Lincoln Péricles, vulgo LKT, diretor do filme
Para ele, a principal mensagem é que, através do coletivo, é possível superar as dificuldades. Inclusive, ele faz o alerta de que as barreiras enfrentadas por diretores de audiovisual já são questões antigas e de que o poder público deveria olhar com mais cuidado para os profissionais.
“O que a gente vem produzindo na quebrada de São Paulo é o que tem mais de relevante na produção paulista, tá ligado? Além das dificuldades profundas, das neuroses, que é viver numa quebrada, que é ser um universo em crise, como diz o Mano Brown, a gente tem essa dificuldade da grana para produzir”, pontua Lincoln.
A personagem principal é a Duda, sobrinha do LKT. Além de fazer a exibição em diversas quebradas, ele conseguiu levar o filme para a escola dela.

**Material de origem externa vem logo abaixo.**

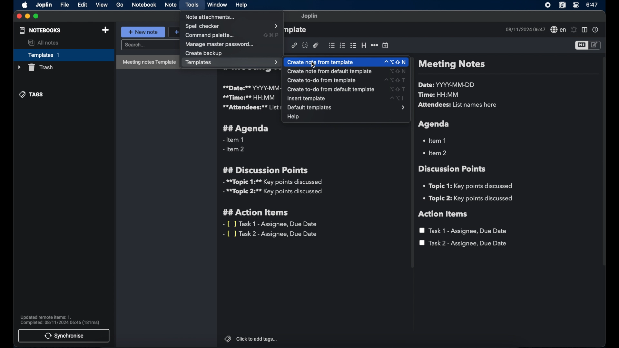 This screenshot has height=348, width=619. What do you see at coordinates (37, 16) in the screenshot?
I see `maximize` at bounding box center [37, 16].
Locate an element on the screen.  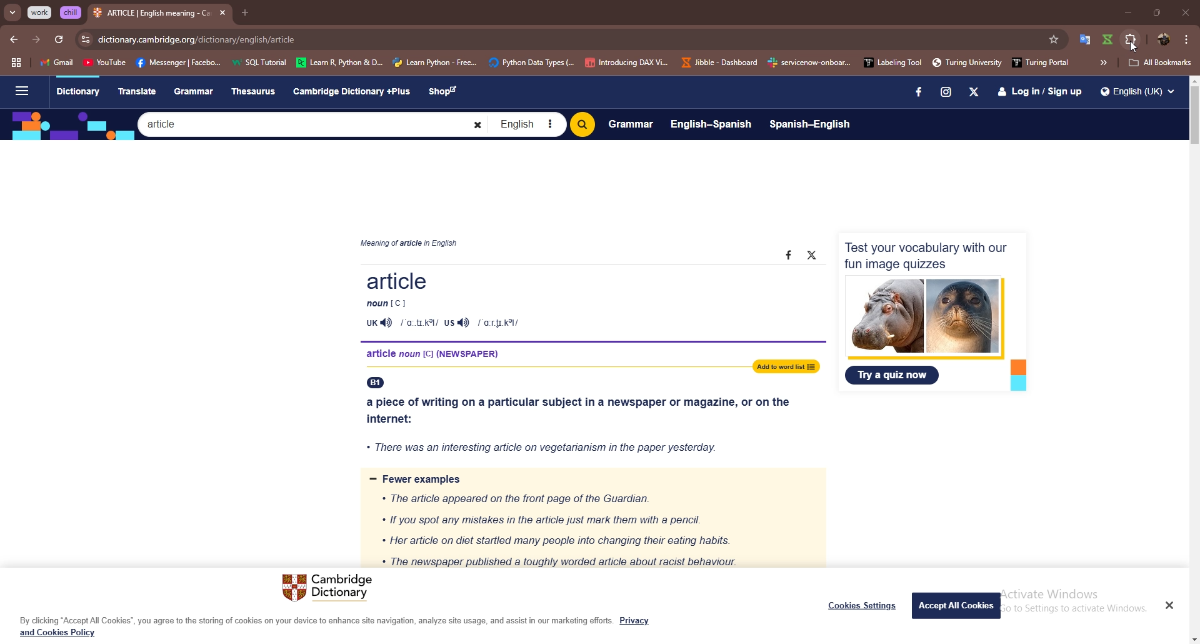
Test your vocabulary with ourfun image quizzes  Try a quiz now is located at coordinates (935, 310).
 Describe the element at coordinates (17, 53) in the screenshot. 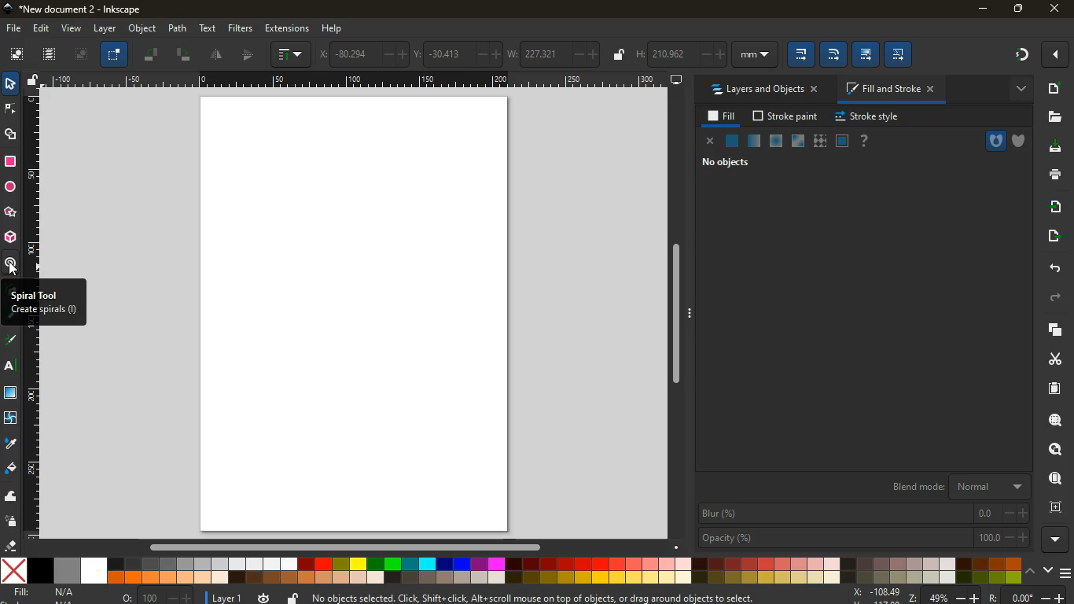

I see `image` at that location.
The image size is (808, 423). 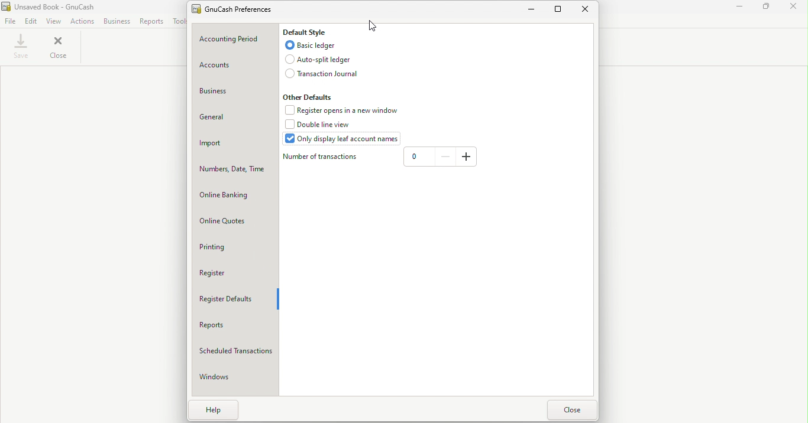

A ideia surgiu após a professora discutir a história do Capão em sala de aula e a menina teve a iniciativa de transmitir o conteúdo no espaço.
“Ela tem a ver com o que a gente quer levantar no mutirão, que é a proteção e o cuidado da memória do audiovisual de periferia e da classe trabalhadora. Como a criança de hoje pode passar a história para outras crianças de amanhã dentro da sua própria escola pública, dentro da sua própria quebrada”, conclui.